4. En troisième lieu, aux termes de l'article 17 du règlement (UE) n° 604/2013 : " 1. Par dérogation à l'article 3, paragraphe 1, chaque État membre peut décider d'examiner une demande de protection internationale qui lui est présentée par un ressortissant de pays tiers ou un apatride, même si cet examen ne lui incombe pas en vertu des critères fixés dans le présent règlement () ".

5. D'une part, si M. C soutient qu'il dispose d'attaches familiales sur le territoire français en raison de la présence de son père et de ses demi-frères, il ne justifie pas de ses liens avec ceux-ci. D'autre part, s'il se prévaut de ce qu'il va être père, cette seule circonstance ne suffit pas à établir que le préfet aurait dû faire application de l'article 17 précité. Dans ces conditions, l'intéressé n'est pas fondé à soutenir que le préfet du Nord aurait entaché l'arrêté attaqué d'une erreur manifeste d'appréciation en refusant de faire application du pouvoir discrétionnaire qu'il tient de l'article 17 du règlement (UE) n° 604/2013.

6. En quatrième lieu, aux termes de l'article 8 de la convention européenne de sauvegarde des droits de l'homme et des libertés fondamentales : " Toute personne a droit au respect de sa vie privée et familiale, de son domicile et de sa correspondance ".
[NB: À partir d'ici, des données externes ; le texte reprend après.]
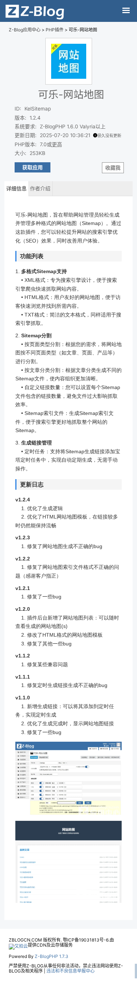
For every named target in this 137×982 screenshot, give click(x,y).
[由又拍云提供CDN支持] (18, 945)
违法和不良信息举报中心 (70, 971)
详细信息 (16, 188)
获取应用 (32, 167)
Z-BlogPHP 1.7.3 (51, 956)
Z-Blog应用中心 (25, 29)
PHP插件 (55, 29)
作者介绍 (40, 188)
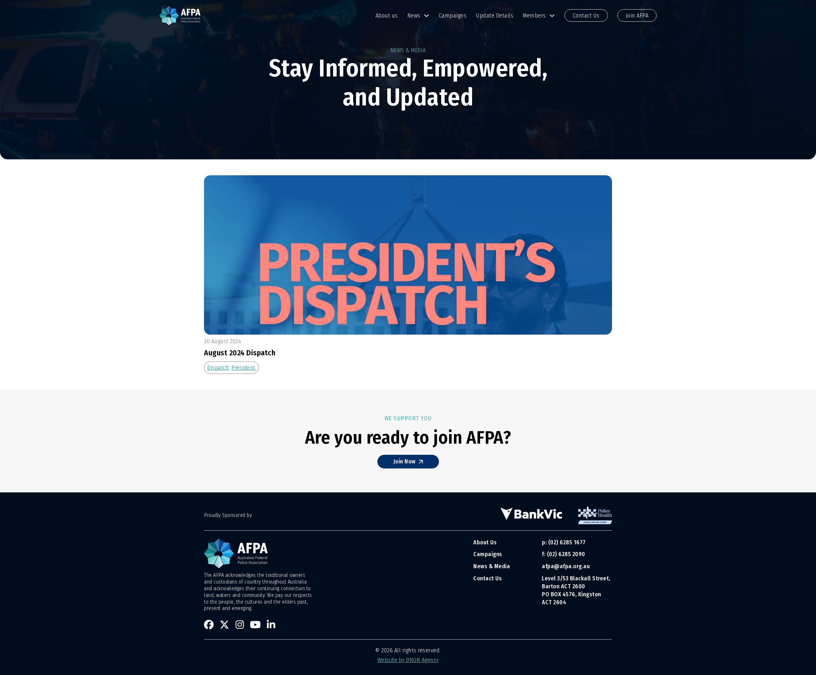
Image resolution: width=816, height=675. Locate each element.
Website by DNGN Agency (408, 660)
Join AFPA (637, 15)
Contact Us (586, 15)
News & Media (491, 566)
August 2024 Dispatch (239, 352)
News (413, 15)
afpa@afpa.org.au (566, 566)
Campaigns (453, 15)
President (243, 367)
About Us (485, 542)
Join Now (404, 461)
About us (386, 15)
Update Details (494, 15)
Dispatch (218, 367)
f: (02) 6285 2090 (563, 554)
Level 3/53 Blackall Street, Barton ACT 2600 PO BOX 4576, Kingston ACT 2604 (576, 590)
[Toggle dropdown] (426, 15)
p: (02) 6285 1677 (564, 542)
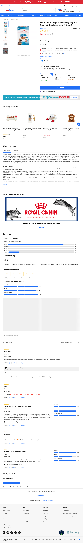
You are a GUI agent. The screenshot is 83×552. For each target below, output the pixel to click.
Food (8, 19)
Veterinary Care (46, 486)
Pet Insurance (45, 489)
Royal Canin (42, 28)
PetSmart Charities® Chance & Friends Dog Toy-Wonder (71, 129)
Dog (4, 19)
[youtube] (19, 497)
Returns (24, 483)
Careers (5, 478)
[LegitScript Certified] (60, 497)
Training (44, 483)
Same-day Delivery (67, 481)
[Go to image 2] (6, 31)
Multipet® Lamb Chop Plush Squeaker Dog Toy (50, 129)
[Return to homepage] (10, 10)
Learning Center (7, 486)
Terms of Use (26, 504)
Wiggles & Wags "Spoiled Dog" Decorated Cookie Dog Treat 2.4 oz (11, 130)
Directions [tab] (15, 150)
7. Compte tenu de ce qui a été dit au point 5 et de ce qu'il ne ressort d'aucune pièce du dossier qu'une circonstance s'oppose à ce que sa famille ne puisse l'accompagner en cas de réadmission en Italie, et qu'il a par ailleurs indiqué lors de son entretien individuel qu'il était le père de deux enfants restés dans le pays d'origine, M. C n'est pas fondé à soutenir que le préfet du Nord a méconnu les stipulations de l'article 8 de la convention européenne des droits de l'homme et des libertés fondamentales.

8. Il résulte de tout ce qui précède que M. C n'est pas fondé à demander l'annulation de l'arrêté attaqué. Par voie de conséquence, ses conclusions présentées à fin d'injonction doivent également être rejetées.

D E C I D E :

Article 1er : La requête de M. C est rejetée.

Article 2 : Le présent jugement sera notifié à M. A C et au préfet du Nord.

Rendu public par mise à disposition au greffe le 10 novembre 2023.

Le vice-président désigné,

Signé

S. ThérainLa greffière,

Signé

V. Martinval

La République mande et ordonne au préfet du Nord, en ce qui le concerne ou à tous commissaires de justice à ce requis, en ce qui concerne les voies de droit commun contre les parties privées, de pourvoir à l'exécution du présent jugement.